After word spread about the burning, three angry mullahs last Friday called for vengeance for the burning of the Koran in America and the arrest of the Florida congregation's pastor. That spurred thousands of Afghans in the relatively peaceful northern town of Mazar-i-Sharif to stage a demonstration that rapidly turned violent. Since then, mob violence has erupted in cities across Afghanistan, leaving 150 people wounded and 21 dead as of Monday afternoon.

The first round of the violence in Mazar-i-Sharif came as a wave 20,000 people, unable to find Americans and searching for representatives of the western world, stormed the United Nations compound in their city. In the ensuing violence, they killed seven foreign U.N. workers - three Europeans and four Nepalese guards - in a riot that left 20 Afghans injured and five dead, in addition to the United Nations victims.

The terrible rising toll - and the fear that more may be added to it - shouldn't come as a surprise. Even if partly motivated by the Taliban, as one Afghan official surmised, it is part of a pattern of volatile retaliation that has been seen before when the Muslim religion is attacked. When a satirical Danish cartoon irreverently depicted the Prophet Muhammad in 2006, for example, riots erupted in Afghanistan within days, killing four. A year earlier, a short paragraph in Newsweek on a report that a Koran had been flushed down a commode at the Guantanamo detention center ignited three days of rioting in Afghanistan, killing 14.

Analysts suggest that some of the Afghans' retaliatory violence is due to an anti-Western and anti-American attitude that has spread in Afghanistan, in part, due to the immense toll of the nine-year U.S. war in that country and the persistent deaths of innocent civilians and children in air raids and rocket attacks around the country.

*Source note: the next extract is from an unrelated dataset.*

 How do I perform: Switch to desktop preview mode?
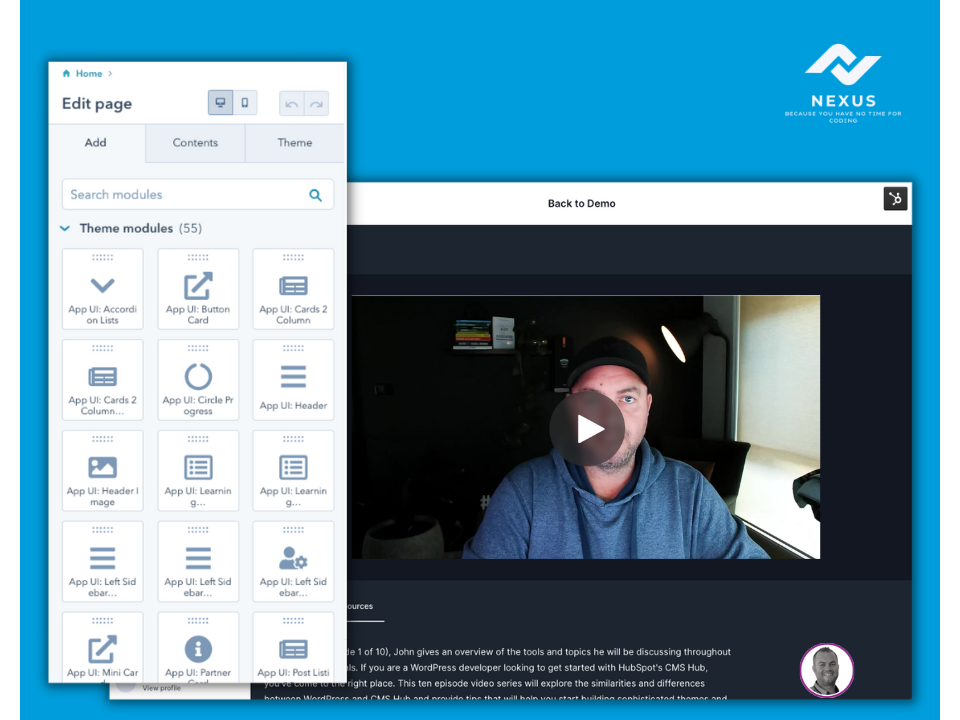click(221, 103)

Jones, the Muslim-offending pastor, said with no hint of irony that the United States and the United Nations should take "immediate action" against Muslim nations to retaliate for the deaths of U.N. foreigners. "The time has come to hold Islam accountable," he said, as if his initial inflammatory action is not at least partly to blame.

It is undoubtedly true, however, that many Afghans - right up to President Hamid Karzai, judging from his either clumsy or deliberate two-faced statement Monday - hold Americans and other western nations to blame for allowing acts of religious and cultural defamation under the premise of freedom of speech.

In fact, so long as the democratic version of free speech is seen in other cultures to allow flagrant provocation, such conflicts are certain to erupt unless advocates of free speech are able to exercise some voluntary self-restraint and human wisdom out of respect for the beliefs and customs of other people and cultures. Representatives and soldiers of western forces now in Afghanistan and other Muslim countries may pay with their lives for Jones' abysmal absence of judgment and self-restraint.

The goal of free speech is to foster debate and understanding, not needless deaths and tragedy due to blindness on both sides. Jones and others of his ilk could spare many the pain of misunderstanding if they would learn to exercise their rights to free speech responsibly. The way Jones has used it is more akin to the liability of sshouting "fire" in a crowded theater. Legally or not, the moral burden of inciting to riot rests in Jones' provocation.